Anonymous, I think one thing you can do is go back to basics and ask yourself “If I had known before we conceived that this child would be born via c-section, would I have gone ahead and gotten pregnant?” Somehow, I think re-framing this as a choice you would still have made for yourself might be helpful.

Also, you might find it helpful in regaining some sense of control to make a c-section birth plan. You can talk to your OB and still cover many of the important parts, like who will cut the cord, making sure there is skin to skin contact (with you, or if you’re under general, your partner), if you want specific music played, etc. It can still be an experience you design, even if it isn’t the experience you dreamed of.

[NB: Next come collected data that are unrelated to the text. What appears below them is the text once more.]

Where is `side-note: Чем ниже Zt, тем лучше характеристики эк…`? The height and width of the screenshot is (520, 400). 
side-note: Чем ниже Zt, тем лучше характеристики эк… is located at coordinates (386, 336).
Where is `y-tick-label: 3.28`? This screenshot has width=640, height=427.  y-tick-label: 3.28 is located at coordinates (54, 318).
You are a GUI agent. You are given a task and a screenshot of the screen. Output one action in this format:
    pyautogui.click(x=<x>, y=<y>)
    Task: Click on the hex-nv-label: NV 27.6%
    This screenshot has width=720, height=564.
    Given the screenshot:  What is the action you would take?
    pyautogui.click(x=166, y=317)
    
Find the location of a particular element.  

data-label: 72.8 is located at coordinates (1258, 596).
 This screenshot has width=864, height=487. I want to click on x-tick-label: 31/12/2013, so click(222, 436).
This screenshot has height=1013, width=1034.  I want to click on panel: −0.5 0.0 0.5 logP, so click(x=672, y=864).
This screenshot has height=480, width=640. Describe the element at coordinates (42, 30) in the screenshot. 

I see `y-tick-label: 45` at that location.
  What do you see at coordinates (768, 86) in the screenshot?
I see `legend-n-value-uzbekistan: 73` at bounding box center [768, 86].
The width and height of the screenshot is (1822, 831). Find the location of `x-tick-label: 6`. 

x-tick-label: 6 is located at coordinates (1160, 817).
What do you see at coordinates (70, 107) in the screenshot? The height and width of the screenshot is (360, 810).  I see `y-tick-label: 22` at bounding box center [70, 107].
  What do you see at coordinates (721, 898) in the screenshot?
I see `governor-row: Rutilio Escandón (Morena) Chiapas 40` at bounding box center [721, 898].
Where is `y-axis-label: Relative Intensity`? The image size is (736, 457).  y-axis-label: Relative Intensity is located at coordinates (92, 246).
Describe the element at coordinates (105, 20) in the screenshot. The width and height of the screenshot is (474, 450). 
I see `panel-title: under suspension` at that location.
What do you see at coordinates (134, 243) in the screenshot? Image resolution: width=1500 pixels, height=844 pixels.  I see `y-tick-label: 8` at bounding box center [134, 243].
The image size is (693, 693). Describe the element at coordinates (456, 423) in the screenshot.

The internet can usually be trusted on to tear things down, and to an extent that is what was needed here. I do kind of agree with commenters like Maias that a natural birth is “another expectation like simultaneous orgasm which is nice if it happens but does not mean ‘you’re doing it wrong.’ (#)” That doesn’t make DarlingBri’s comment here any less spot on.

It’s easy to be dismissive of women who want to turn childbirth into something other than just removing a baby from the womb (Patton Oswalt does a good job of that here), but that is a really narrow and utilitarian way to look at birth. If sex can be more than just fertilizing an embryo then it’s hard to say that childbirth shouldn’t be especially wonderful.